# 01 - Infrastructure Setup

**Prerequisites:** Before running this notebook, ensure you have completed the local setup:
1. Run `scripts/setup_azure_infrastructure.sh` (creates Azure resources)
2. Run `scripts/setup_databricks_secrets.sh` (configures Databricks secrets)

This notebook will:
- Install custom SFTP data source package
- Verify secrets and SSH keys are configured
- Test SFTP connections
- Save configuration to Unity Catalog

## 1. Install Custom SFTP Data Source Package

**Important Instructions:**
1. Run the cell below to install the package
2. Wait for Python to restart (you'll see a message)

In [0]:
# Install dependencies from requirements.txt
%pip install -r ../requirements.txt
#%pip install -q -e ../
dbutils.library.restartPython()

## 2. Import Installed Packages

**Important:** Run this cell AFTER Python has restarted from the previous cell.

In [0]:
from src.ingest import SFTPWriter, SFTPDataSource
import tempfile
import os

## 3. Configure Catalog and Schema

Set the catalog and schema names for this demo. These can be customized via widgets.

In [0]:
# Create widgets for catalog and schema configuration
dbutils.widgets.text("catalog_name", "sftp_demo", "Catalog Name")
dbutils.widgets.text("schema_name", "default", "Schema Name")
dbutils.widgets.text("source_connection_name", "source_sftp_connection", "Source Connection Name")
dbutils.widgets.text("target_connection_name", "target_sftp_connection", "Target Connection Name")

# Get widget values
CATALOG_NAME = dbutils.widgets.get("catalog_name")
SCHEMA_NAME = dbutils.widgets.get("schema_name")
SOURCE_CONNECTION_NAME = dbutils.widgets.get("source_connection_name")
TARGET_CONNECTION_NAME = dbutils.widgets.get("target_connection_name")

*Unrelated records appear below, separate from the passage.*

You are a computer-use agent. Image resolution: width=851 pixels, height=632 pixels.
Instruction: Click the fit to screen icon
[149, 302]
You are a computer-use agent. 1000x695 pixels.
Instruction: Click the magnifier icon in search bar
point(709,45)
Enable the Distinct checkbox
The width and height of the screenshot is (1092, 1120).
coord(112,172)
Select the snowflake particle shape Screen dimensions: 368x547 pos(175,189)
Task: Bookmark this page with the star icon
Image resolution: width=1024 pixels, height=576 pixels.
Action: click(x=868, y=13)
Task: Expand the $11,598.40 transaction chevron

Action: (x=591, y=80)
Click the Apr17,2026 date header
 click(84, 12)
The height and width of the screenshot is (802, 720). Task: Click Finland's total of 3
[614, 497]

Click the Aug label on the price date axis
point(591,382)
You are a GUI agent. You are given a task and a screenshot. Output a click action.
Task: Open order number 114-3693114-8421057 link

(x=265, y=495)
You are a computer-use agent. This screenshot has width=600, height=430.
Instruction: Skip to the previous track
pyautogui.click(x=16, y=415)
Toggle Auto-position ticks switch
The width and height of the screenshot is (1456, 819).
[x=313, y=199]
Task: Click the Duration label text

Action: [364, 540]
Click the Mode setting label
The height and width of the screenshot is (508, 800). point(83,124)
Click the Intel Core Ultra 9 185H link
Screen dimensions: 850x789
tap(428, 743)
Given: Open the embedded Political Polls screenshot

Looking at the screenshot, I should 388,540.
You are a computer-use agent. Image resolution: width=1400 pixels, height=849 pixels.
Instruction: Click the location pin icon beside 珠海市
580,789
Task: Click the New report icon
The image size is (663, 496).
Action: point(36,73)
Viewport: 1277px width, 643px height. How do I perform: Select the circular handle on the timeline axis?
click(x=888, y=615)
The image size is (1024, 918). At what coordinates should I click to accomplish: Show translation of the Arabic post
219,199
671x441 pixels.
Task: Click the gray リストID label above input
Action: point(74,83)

print(f"Catalog: {CATALOG_NAME}")
print(f"Schema: {SCHEMA_NAME}")
print(f"Source Connection: {SOURCE_CONNECTION_NAME}")
print(f"Target Connection: {TARGET_CONNECTION_NAME}")

## 4. Verify Databricks Secrets

Before proceeding, ensure you've run the setup scripts on your local machine:
- `scripts/setup_azure_infrastructure.sh`
- `scripts/setup_databricks_secrets.sh`

These scripts create the secret scope and store all necessary credentials (host, username, SSH private key).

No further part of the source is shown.